The aim of this writing is not a paraphrasing on Anglophilia. However, since this theme has been touched upon, I will try to mention a few things more.

I had written commentaries on two books of the English Colonial period, pertaining to a small kingdom in the southern-most end of the South Asian peninsular region. Currently this kingdom is occupied by India.  The books are Travancore State Manual written by a native historian (V Nagam Iyya), and Native Life in Travancore written by REV Samuel Mateers of the London Missionary Society. Both books belong to the commencing years of the 1900s.

I do not belong to Travancore. I think I was interested in the sociological aspects of the populations therein.  However, when I went for reading the first book, a very ferocious input that struck me was the very evident pro-England stance of the most prominent personality in the book. That was the king (Marthanda Varma) who created the modern kingdom therein.

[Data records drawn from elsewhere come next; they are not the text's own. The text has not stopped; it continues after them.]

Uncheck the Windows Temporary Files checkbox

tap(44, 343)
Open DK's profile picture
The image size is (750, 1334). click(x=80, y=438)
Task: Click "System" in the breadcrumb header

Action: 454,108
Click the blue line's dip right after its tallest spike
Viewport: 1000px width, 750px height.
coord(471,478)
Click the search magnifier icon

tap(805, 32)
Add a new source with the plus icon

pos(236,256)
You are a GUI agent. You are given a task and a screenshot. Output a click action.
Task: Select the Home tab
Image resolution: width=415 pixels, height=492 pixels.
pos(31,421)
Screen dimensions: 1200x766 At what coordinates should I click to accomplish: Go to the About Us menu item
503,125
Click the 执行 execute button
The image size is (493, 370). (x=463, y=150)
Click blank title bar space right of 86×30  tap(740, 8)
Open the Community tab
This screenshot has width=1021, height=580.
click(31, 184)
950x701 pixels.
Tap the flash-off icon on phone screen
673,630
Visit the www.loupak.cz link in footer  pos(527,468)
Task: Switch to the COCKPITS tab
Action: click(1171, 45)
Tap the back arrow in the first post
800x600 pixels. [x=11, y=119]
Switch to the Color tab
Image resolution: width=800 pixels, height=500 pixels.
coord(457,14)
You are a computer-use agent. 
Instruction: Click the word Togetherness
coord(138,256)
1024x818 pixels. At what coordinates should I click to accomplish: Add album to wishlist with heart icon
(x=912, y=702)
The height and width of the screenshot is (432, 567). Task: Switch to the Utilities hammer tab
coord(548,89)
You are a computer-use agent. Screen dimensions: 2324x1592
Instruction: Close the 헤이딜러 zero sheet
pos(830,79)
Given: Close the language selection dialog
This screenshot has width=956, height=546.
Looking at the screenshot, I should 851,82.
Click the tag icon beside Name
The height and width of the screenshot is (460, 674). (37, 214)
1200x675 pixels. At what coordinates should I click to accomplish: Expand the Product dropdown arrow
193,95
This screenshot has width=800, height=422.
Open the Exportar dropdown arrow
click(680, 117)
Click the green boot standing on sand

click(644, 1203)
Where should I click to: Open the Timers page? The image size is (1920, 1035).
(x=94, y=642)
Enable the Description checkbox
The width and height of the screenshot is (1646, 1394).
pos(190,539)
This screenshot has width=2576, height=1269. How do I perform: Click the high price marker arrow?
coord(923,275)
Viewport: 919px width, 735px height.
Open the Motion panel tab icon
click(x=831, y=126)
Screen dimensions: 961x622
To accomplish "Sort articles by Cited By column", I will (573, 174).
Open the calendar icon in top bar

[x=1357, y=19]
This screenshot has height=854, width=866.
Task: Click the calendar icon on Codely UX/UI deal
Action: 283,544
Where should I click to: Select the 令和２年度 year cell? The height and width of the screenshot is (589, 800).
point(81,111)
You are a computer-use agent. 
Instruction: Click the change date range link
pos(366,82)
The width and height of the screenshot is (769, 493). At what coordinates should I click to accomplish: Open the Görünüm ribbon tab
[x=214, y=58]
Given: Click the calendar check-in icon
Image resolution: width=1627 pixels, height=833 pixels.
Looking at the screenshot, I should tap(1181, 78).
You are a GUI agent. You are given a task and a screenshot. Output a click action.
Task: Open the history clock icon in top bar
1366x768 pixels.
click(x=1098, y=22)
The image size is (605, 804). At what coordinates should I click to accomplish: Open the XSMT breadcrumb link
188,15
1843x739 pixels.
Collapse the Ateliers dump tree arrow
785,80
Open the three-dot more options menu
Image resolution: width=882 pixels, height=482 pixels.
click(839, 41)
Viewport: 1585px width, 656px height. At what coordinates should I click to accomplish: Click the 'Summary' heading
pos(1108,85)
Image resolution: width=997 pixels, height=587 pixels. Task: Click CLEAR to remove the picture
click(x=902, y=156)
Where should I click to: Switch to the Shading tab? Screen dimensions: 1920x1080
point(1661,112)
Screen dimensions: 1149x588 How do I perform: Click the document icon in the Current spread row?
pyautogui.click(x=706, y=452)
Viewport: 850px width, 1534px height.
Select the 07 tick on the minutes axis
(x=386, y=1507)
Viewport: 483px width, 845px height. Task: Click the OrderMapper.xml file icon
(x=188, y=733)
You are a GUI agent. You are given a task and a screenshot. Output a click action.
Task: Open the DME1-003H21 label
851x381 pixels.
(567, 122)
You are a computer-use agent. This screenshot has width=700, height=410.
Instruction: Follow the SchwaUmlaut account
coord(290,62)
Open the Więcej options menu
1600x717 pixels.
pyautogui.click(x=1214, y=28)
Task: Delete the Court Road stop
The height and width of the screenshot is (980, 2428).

I am simply inputting the quotes from the book here:

  1. In 1750 A.D. the French attempted to form a settlement at Colachel. It does not appear that they were successful. In the next year the Rajah of Travancore wrote to the King of Colastria ‘advising him not to put any confidence in the French, but to assist the English as much as he could’”.
  2. On his deathbed, this is the advice given by the king to the heir to the throne:

“That, above all, the friendship existing between the English East India Company and Travancore should be maintained at any risk, and that full confidence should always be placed in the support and aid of that honourable association.”

  1. The two armies met near Calacaud and after a very hot engagement the army of Maphuze Khan was put to flight. But the Travancore army, however, retired home to avoid causing offence to the English Company.

In the same history, there is another remarkable event. The queen of the kingdom asking an English East India Company official (Col Munro) to become the divan (Prime Minister) of the kingdom.

QUOTE: Rani wrote that “there was no person in Travancore that she wished to elevate to the office of Dewan and that her own wishes were that the Resident should superintend the affairs of the country as she had a degree of confidence in his justice, judgement and integrity which she could not place in the conduct of any other person” END OF QUOTE

The fear of treacherous usurping of power is there as an undercurrent in the subcontinent since times immemorial. It is there in the history of how Sultan Tipu’s father (a Moroccan) became a king.  It is there in the history of all kingdoms including that of the Mugal kings and of the kings of the Slave dynasty of Delhi.

However, there was a Lucifer in the offing in England, arriving to negate all this trust.

Many years ago, I simply did a search for the word: ENGLISH in a pdf book of Mein Kampf. I had expected a torrent of profanities on the English from Adolf Hitler. It was a big surprise that Hitler had the feel of an anglophile. For throughout the book, there is a grudging admiration for the English. How it later changed into a mood for conquest of England is not a mystery to me.  There would be ample codes in the German language to do that.

I remember reading somewhere many years ago, the frank admiration that Bismarck had for England, while he had a brooding disdain for the French.  I think he did say something to the effect: The friendship of France will not compensate for the displeasure of England. (I write from my memory).

Then what about Napoleon? In-spite of all his ambitions on England, when he was in dire straits, he dared to approach only a British ship. If he had done the same with anyone else, including the Prussians and the Russian, it goes without saying that he would have been beaten into a pulp then and there.

Remember what happened to Mussolini.


If Hitler had been surrounded by an English army, he would not have committed suicide. If Napoleon had been surrounded by a Russian army, he would have committed suicide.

A note: Non-English world is an entirely different world. If policymakers do not know the ingredient of this contention, they are literally walking blindfold, taking the English nation to its doom.